This is a very powerful and real thread.  I am just reading and getting goose bumps!


----------



## Ramya (May 30, 2008)

Possibly so. I have caught a glimpse of the back of my future husband's body but the thing I remember most about him is his spirit and the laughter we shared. God told me that I would know who my husband was on a particular date. That date is sooo close and I'm trying not to think about it. It may not mean that I will have actually met him but I will know without a doubt who he is. It's funny b/c it seems like every man that has ever been in my life has contacted me this month. One in particular really could be him... or maybe he's a distraction. GRRR patience


----------



## AmyInAtl (May 30, 2008)

*True/Good Dreams*
We can see true dreams are from Allah  as Muhammad (S) said, "True dreams are from Allah, and bad dreams are from Shaitan." (Sahih Al-Bukhari)

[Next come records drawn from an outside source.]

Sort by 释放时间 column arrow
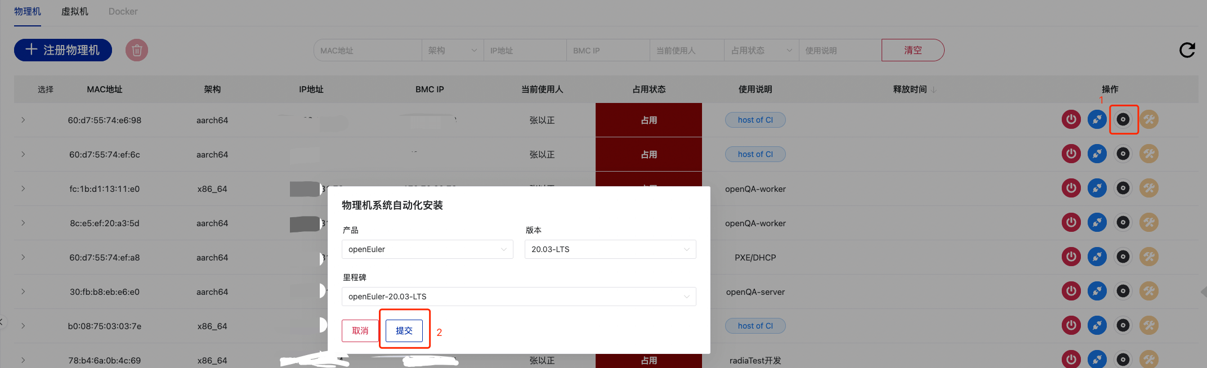This screenshot has height=368, width=1207. [x=934, y=89]
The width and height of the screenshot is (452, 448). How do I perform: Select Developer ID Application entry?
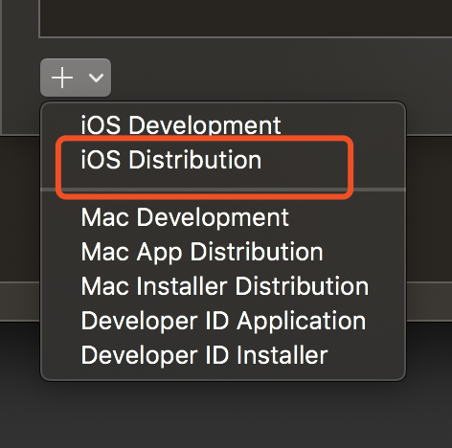tap(223, 321)
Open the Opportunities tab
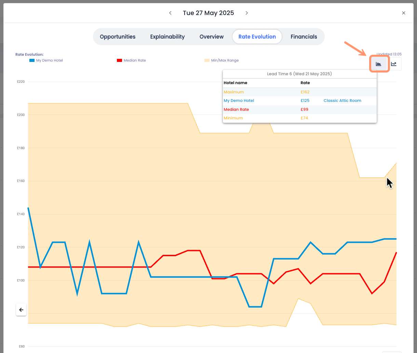417x353 pixels. 118,37
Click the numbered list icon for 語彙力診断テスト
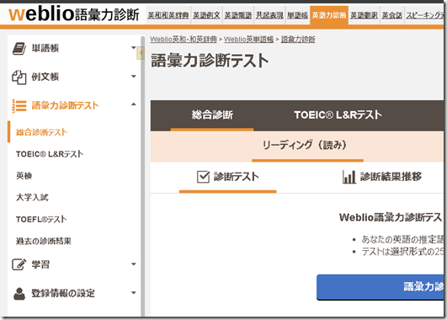This screenshot has width=447, height=320. 19,106
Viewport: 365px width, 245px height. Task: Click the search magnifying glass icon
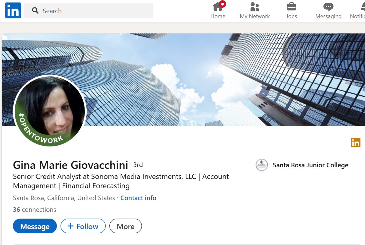[x=35, y=10]
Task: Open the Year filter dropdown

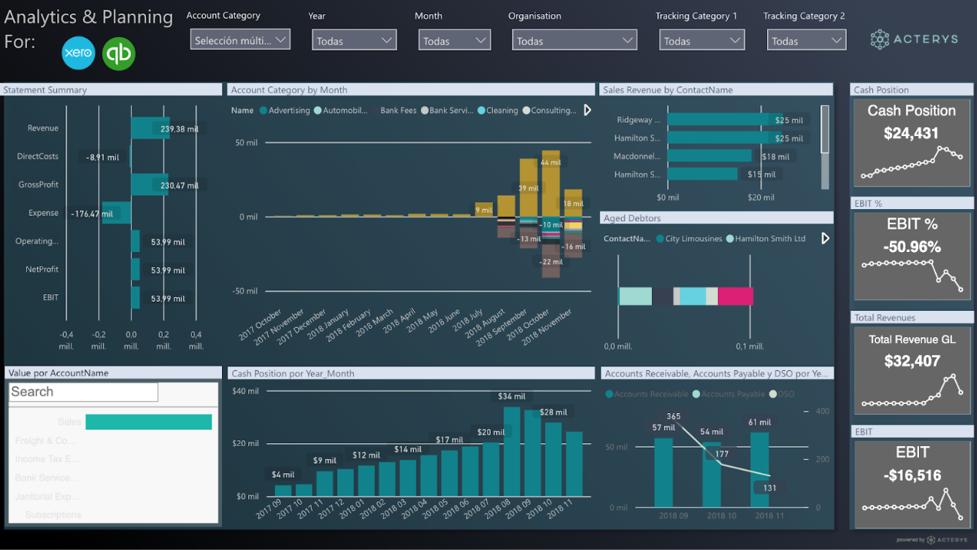Action: pyautogui.click(x=354, y=41)
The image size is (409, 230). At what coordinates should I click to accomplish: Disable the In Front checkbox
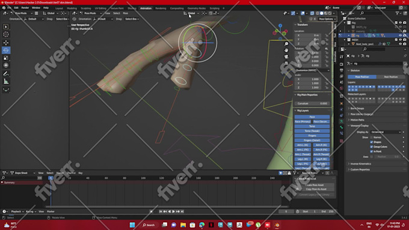[372, 151]
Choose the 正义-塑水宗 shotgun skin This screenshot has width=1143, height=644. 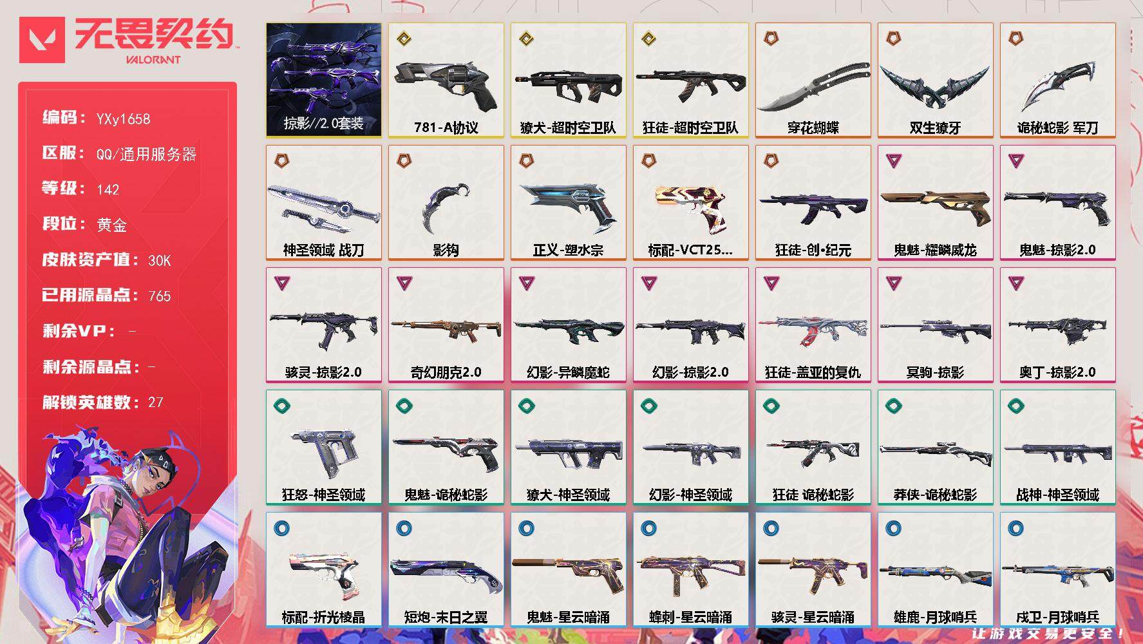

True believers are more likely to happen to those who are truthful in their lives as Muhammad (S) said, "Those of you with the truest dreams will be those who are most truthful in speech" (Sahih Muslim)

Good dreams are also from Allah Ta'aala. Prophet Muhammad (S) said, "If anyone of you has a dream that he likes then it is from Allah. He should thank Allah for it and narrate it to others." (Sahih Al-Bukhari) Good deeds consist of people doing Halaal (lawful) acts.

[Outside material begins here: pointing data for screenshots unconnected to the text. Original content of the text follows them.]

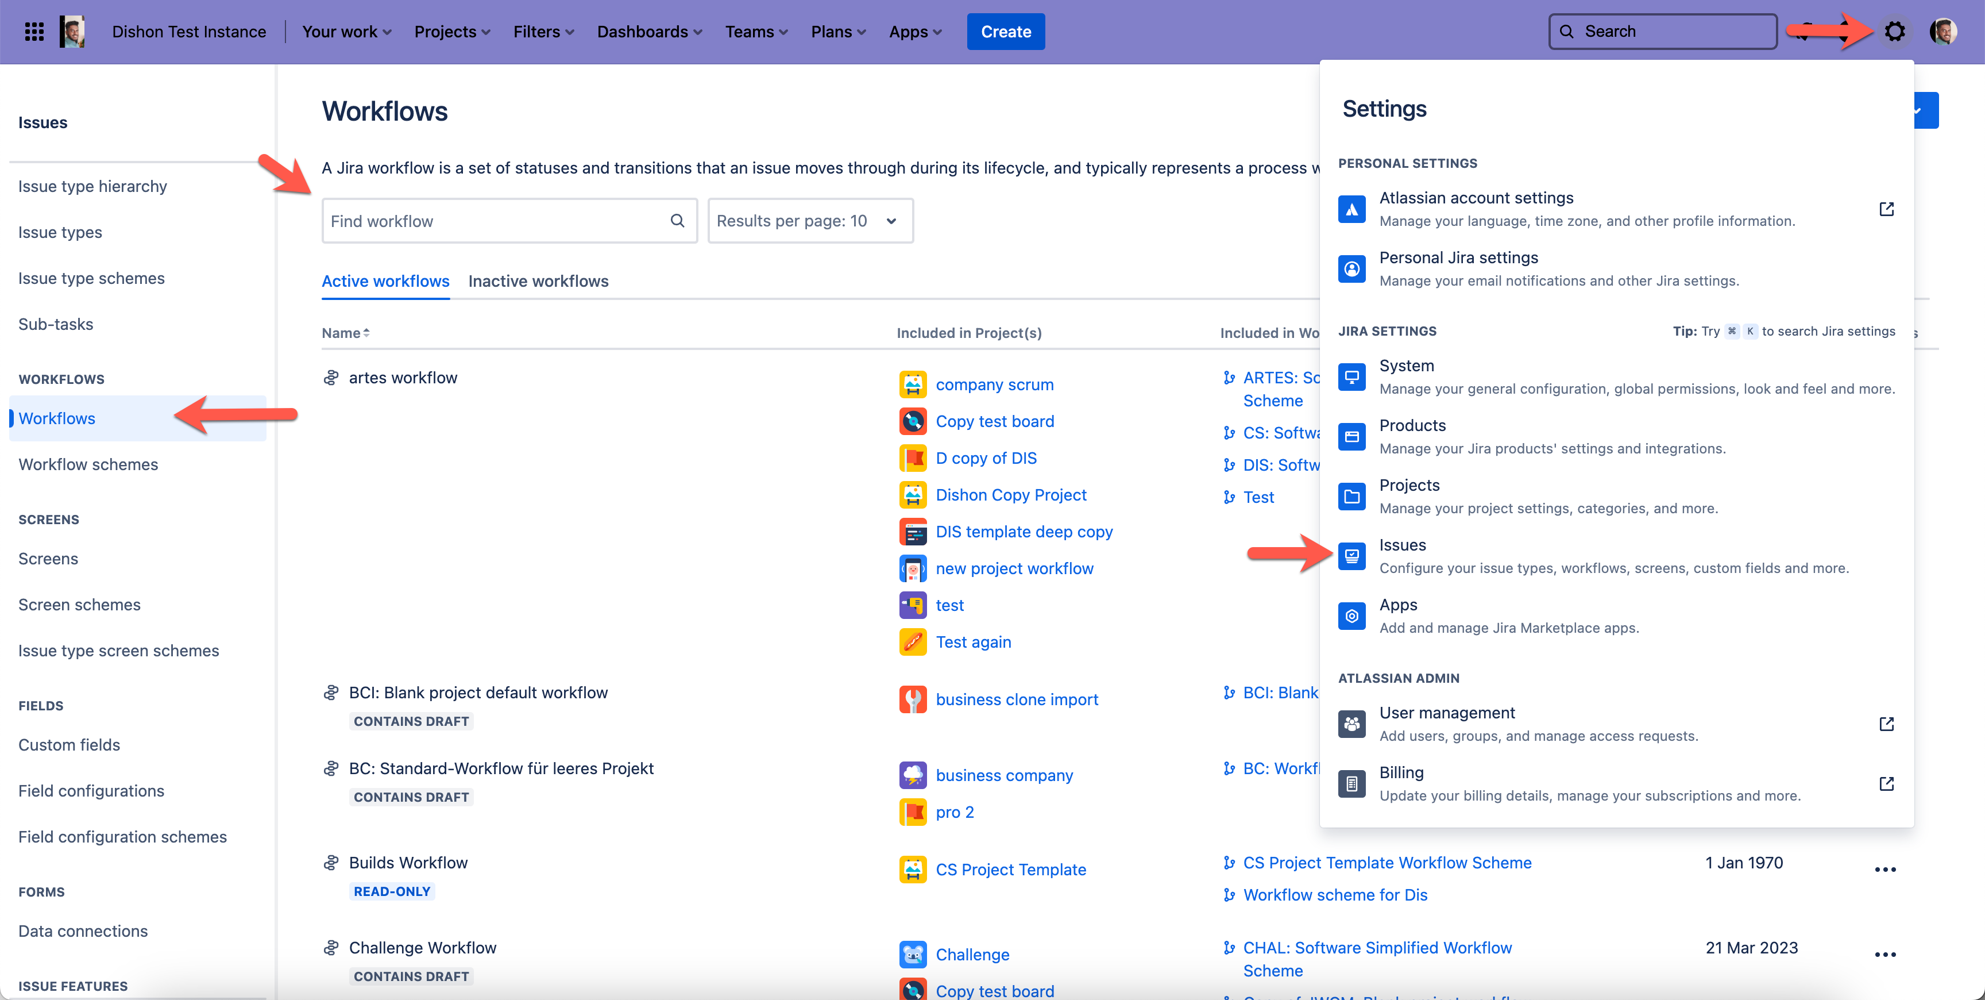The height and width of the screenshot is (1000, 1985).
Task: Open the Dashboards dropdown menu
Action: [649, 32]
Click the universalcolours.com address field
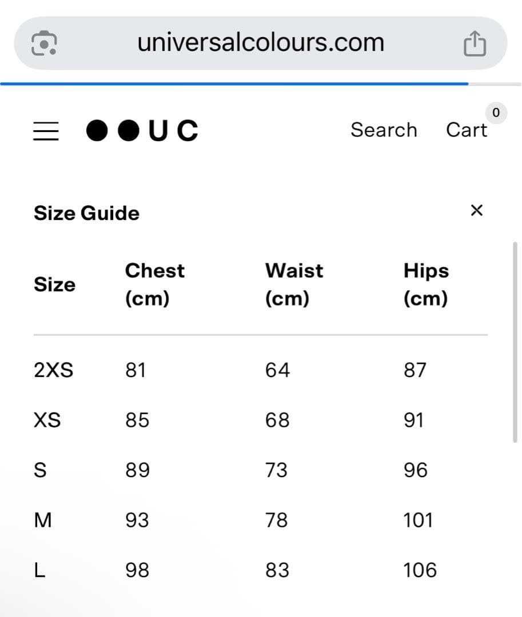 click(x=260, y=43)
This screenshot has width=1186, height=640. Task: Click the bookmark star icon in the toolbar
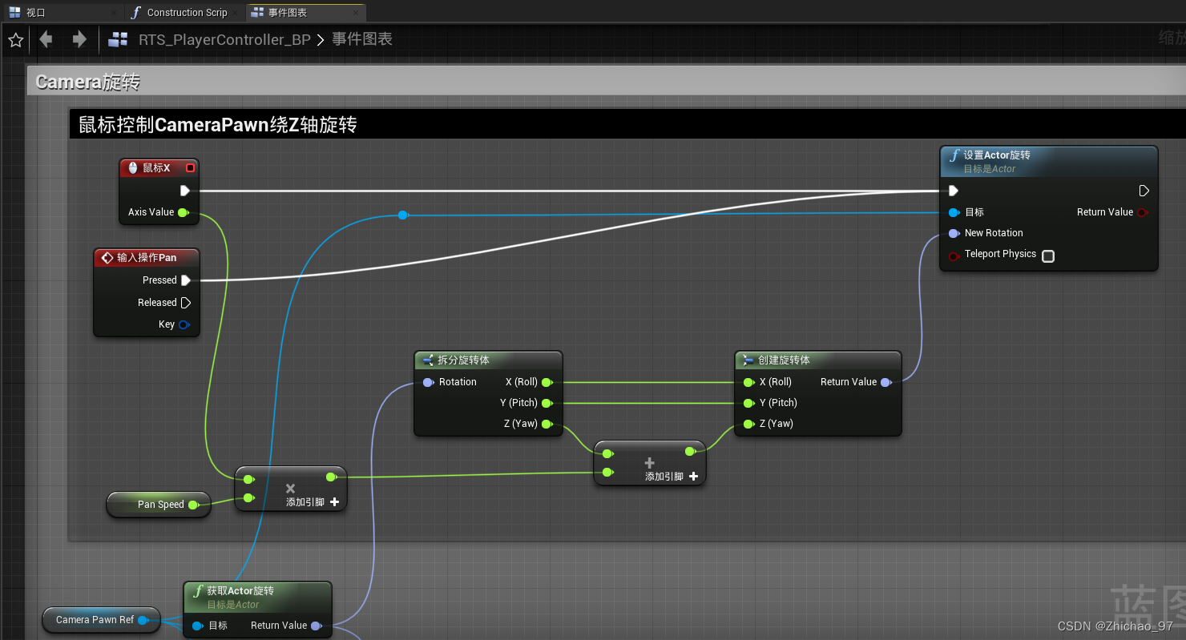(15, 38)
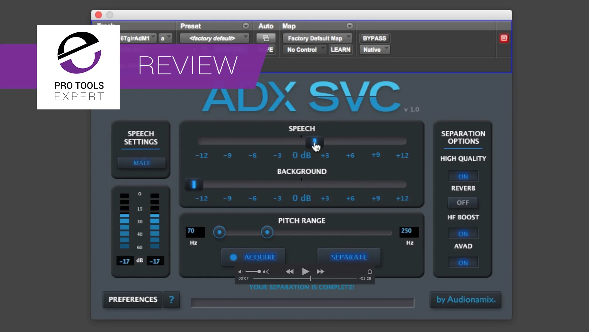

One should share their dreams with those they like as Muhammad (S) said, "If one sees a good dream, let him expect good, and not tell it except to those he likes." (Muslim) An example of this is Yaqoob (AS) telling his son, Yusuf (AS) concerning his dream about eleven stars and the sun and the moon prostrating to him (scholars have said the eleven stars were his brothers, and the sun and the moon represented his mother and father): "He said, "O my son! Relate not your vision to your brothers lest they arrange a plot against you. Verily! Satan is to man an open enemy." (Surah Yusuf 12:5) We know the half-brothers of Yusuf were jealous of him to begin with so telling them the dream would probably only serve to increase the jealousy.

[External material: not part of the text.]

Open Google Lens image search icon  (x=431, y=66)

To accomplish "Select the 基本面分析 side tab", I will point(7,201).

Muhammad (S) also told us, "Nothing is left of prophethood except glad tidings." Those with him asked, "What are glad tidings?" He (S) replied, "Good dreams." (Sahih Al-Bukhari)


----------



## SEMO (Jun 2, 2008)

No offense, but this is the _*Christian*_ Fellowship Forum.  Those who follow Christ don't depend on the words of a different god (Allah).  But I'm sure the OP understands that you meant to help.



SophiaRose said:


> *True/Good Dreams*
> We can see true dreams are from Allah  as Muhammad (S) said, "True dreams are from Allah, and bad dreams are from Shaitan." (Sahih Al-Bukhari)
> 
> True believers are more likely to happen to those who are truthful in their lives as Muhammad (S) said, "Those of you with the truest dreams will be those who are most truthful in speech" (Sahih Muslim)
> ...


----------



## chicacanella (Jun 3, 2008)

chinadoll said:


> It's possible. I think I did but I'm not to sure, now. It could be an angel, my future husband or just me projecting my ideal mate. All I saw was blurriness in his face and I heard his voice and his presence felt intense, nothing like I ever felt before, but I'm unsure because how do I know my mind or evil forces are playing an trick on me?


 

Yeah, that's what I don't know about. I hate when I have dreams about certain places I've never been before and then two years later I am in that place like...OMG- I had a dream about this.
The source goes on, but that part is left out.